Ces considérations ne sont pas destinées à des musiciens ni à ces mélomanes qui courent les concerts. Les intermezzi de Brahms op.118, non plus.
J'ai écouté ces pièces toute ma vie, mais depuis une vingtaine d'années je les ai perdues de vue. Dans l'intervalle j'ai travaillé les quatre ballades op.10.
Par hasard j'ai écouté sur ma médiocre chaîne d'appoint ces pensées musicales, courtes, évasives, humbles et j'ai ressenti l'âme désenchantée du compositeur s'emparer de mon esprit, de mon coeur, de mes sens. J'ai pleuré à la pensée des souffrances que cet homme a dû enduré pour composer ces miniatures de douceur et d'amertume. Beaucoup de regrets d'une vie sentimentale absente, d'un cancer affectif qui ronge l'âme et pis encore de résignation.
Mais, voilà. On sort de ces vingt minutes d'audition, bouleversés par la beauté inouïe des mélodies, par la subtilité indicible de leur traitement, de l'oxymoron musical : solitude sans fond et sans fin, rêve d'amour et de tendresse, composition d'une rigueur et d'une raffinement insurpassable mais toujours au service de l'expression.

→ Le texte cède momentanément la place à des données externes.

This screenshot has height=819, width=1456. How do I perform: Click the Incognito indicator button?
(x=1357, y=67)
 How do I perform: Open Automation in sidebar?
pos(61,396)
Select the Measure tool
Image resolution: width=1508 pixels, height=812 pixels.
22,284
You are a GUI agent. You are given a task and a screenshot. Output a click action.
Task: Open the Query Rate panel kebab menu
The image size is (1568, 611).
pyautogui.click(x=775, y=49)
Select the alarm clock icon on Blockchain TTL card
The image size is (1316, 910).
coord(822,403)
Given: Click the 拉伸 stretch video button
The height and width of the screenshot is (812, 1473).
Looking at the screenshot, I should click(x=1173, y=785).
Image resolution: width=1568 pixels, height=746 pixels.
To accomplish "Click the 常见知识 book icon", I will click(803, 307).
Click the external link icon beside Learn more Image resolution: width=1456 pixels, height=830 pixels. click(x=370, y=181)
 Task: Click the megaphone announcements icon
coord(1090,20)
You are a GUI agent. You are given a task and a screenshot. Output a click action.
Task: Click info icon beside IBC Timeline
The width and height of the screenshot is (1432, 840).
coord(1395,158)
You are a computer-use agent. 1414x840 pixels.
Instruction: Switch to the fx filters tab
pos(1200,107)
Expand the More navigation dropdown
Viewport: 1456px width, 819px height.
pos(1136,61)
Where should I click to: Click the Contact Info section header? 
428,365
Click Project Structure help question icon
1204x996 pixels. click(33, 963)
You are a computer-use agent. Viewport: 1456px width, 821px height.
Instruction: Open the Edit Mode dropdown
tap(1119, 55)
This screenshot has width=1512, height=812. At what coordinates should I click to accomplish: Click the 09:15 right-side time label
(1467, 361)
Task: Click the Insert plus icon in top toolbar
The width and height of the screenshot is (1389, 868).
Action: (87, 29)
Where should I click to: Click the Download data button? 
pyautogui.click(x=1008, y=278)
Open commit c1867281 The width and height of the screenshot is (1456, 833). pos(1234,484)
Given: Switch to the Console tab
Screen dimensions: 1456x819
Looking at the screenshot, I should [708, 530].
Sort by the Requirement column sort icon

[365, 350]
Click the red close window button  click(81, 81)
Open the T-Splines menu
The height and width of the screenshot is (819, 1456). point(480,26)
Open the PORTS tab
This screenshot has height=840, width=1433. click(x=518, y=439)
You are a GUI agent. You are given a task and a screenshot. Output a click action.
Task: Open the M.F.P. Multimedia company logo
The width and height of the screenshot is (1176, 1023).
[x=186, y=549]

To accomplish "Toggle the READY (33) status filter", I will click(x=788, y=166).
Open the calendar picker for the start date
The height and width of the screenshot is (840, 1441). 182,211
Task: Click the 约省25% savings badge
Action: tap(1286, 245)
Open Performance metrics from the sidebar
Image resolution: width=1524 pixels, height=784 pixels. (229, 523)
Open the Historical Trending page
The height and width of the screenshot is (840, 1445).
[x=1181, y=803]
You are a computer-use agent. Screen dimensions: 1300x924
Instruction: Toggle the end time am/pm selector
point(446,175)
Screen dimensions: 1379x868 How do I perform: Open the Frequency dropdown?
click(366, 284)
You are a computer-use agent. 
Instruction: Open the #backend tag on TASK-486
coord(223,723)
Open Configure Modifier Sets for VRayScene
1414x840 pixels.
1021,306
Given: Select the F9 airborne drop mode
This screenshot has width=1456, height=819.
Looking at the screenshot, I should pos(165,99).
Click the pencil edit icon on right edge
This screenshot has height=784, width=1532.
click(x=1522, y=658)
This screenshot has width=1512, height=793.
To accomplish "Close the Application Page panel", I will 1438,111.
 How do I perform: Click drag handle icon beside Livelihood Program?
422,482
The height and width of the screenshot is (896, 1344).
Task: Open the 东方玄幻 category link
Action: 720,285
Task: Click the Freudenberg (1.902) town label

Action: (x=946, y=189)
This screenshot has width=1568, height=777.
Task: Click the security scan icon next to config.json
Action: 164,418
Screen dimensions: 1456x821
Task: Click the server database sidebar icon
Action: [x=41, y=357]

Le privilège d'écouter cette demi-heure de musique, vaut une vie de renoncements. C'est une expérience inimaginable pour qui n'a pas gôuté au sommet de l'art musical, et même pour des mélomanes épris d'oeuvres plus imposantes. Aussi, je voudrais faire un pari avec ceux d'entre vous qui n'êtes pas allergiques à la musique classique.
Achetez les pièces op.118 et 119 de Brahms par Bakhaus (Decca) ou par Katchen (dans l'intégrale de Decca). N'écoutez qu'elles pendant une semaine, à l'exclusion de toute autre musique. Au début vous n'entendrez que des notes informes, ternes, sans relief et peu séduisantes. Continuez. Les mélodies commenceront à apparaître, environnées d'une soupe de sonorités insaisissables. Persistez. Le polaroïd musical continuera de se développer. Il arrivera un moment où tout semblera clair, chantant, logique, et beau. Abandonnez l'écoute, et revenez-y au bout d'une semaine. Un travail de murissement aura décanté les notes. Les mélodies se transmueront instantanément en une plainte d'une douceur infinie : vous parlerez avec Brahms, comme Bach parlait avec Dieu.
Si je vous conseille cette immersion c'est qu'elle est de courte durée et que dévoilées ces petites pièces vous feront comprendre pourquoi les musiciens les considèrent comme le chef d'oeuvre absolu du grand compositeur.